Guinea’s Bel Air bauxite mine is complete and its first shipment to Chinese buyers has been made. So said the African Finance Corporation (AFC) on Wednesday.
AFC said that the mine, which was finished on time and on budget, will have a production capacity of 5.5 million tons of high-grade bauxite ore per annum. In addition to the mine proper, the project also built the first offshore sea port built in West Africa in 20 years.
The mine was developed by Alufer Mining and funded jointly by AFC, Orion Mine Finance, and Resource Capital Funds. All told, the investment at the mine in western Guinea was US$205 million, representing the first and largest foreign investment in Guinea since the Ebola outbreak of 2014.
The AFC hailed the achievement as a step forward for the continent’s economy.
“This marks a significant milestone for the corporation, demonstrating its commitment to investing across Africa and providing employment and sustainable economic growth for those who need it most.”
The mine’s construction required the efforts of over 1,500 individuals, 85 percent of whom were Guineans, with half of those originating from nearby villages.

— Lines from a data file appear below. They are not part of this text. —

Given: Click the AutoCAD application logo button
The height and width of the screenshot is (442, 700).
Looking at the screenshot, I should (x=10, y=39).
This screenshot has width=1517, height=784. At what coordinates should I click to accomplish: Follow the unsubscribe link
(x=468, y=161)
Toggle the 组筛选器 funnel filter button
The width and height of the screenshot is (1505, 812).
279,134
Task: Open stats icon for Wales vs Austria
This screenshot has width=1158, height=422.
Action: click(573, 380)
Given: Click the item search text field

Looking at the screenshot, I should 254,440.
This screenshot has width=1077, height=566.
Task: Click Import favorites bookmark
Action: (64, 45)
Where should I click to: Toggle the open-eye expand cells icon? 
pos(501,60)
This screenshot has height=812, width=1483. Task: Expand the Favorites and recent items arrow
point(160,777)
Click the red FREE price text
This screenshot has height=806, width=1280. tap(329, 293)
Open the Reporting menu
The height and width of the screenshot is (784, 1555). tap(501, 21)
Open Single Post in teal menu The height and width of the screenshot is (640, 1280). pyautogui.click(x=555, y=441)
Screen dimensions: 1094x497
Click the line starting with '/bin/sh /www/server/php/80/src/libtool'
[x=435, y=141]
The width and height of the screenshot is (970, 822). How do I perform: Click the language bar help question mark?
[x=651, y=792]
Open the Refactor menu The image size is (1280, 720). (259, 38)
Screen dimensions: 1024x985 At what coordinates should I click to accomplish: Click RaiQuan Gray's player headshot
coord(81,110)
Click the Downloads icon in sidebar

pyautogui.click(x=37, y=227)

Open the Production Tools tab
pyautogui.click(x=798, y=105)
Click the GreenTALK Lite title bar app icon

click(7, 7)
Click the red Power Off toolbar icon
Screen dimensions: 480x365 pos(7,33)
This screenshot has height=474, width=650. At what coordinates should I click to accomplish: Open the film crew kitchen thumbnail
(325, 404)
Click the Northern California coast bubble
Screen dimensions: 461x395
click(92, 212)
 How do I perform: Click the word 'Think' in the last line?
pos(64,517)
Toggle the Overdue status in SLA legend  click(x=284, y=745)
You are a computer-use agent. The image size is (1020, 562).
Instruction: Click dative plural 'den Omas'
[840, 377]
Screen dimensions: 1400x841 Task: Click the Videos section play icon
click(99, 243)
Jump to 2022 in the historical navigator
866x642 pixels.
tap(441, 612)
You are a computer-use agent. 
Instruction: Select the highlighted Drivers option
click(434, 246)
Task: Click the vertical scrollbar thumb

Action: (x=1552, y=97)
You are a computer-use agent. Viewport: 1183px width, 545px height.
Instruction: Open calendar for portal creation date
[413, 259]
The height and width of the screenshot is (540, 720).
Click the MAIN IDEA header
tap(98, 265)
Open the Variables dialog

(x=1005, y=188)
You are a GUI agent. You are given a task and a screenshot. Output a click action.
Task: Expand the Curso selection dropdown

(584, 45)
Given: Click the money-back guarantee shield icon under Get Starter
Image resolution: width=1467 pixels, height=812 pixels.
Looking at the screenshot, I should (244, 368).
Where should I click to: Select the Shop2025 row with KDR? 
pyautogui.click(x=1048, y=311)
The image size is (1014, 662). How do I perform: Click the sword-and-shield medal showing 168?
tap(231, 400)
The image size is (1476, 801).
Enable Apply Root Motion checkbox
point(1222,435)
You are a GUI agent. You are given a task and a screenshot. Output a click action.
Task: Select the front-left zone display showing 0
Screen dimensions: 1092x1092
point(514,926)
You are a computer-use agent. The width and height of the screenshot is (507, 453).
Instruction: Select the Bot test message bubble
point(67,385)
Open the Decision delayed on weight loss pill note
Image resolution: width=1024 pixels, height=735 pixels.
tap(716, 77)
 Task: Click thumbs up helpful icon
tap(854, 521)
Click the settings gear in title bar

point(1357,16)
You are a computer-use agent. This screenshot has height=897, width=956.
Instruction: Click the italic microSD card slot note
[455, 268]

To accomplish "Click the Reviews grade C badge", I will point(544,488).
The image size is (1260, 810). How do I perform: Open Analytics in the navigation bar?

AFC executive director and chief investment officer Oliver Andrews opined that the achievement is a success story for private investment in the region.
“The scale of African demand for financing infrastructure investment and maintenance is high. Traditional sources of public financing and weakened economic conditions in many regions of the world, including those ravaged by Ebola, have magnified the need for private capital.”
He continued by saying that the project led to a rise in employment and, along with the offshore port, it produced “much-needed connections with international markets that will support sustainable growth for Guinea’s mining industry.”
Guinea has been a hotbed of activity for foreign firms seeking to tap into its sizable bauxite ore reserves, especially those based in China. The country exports around 35 million tons per year.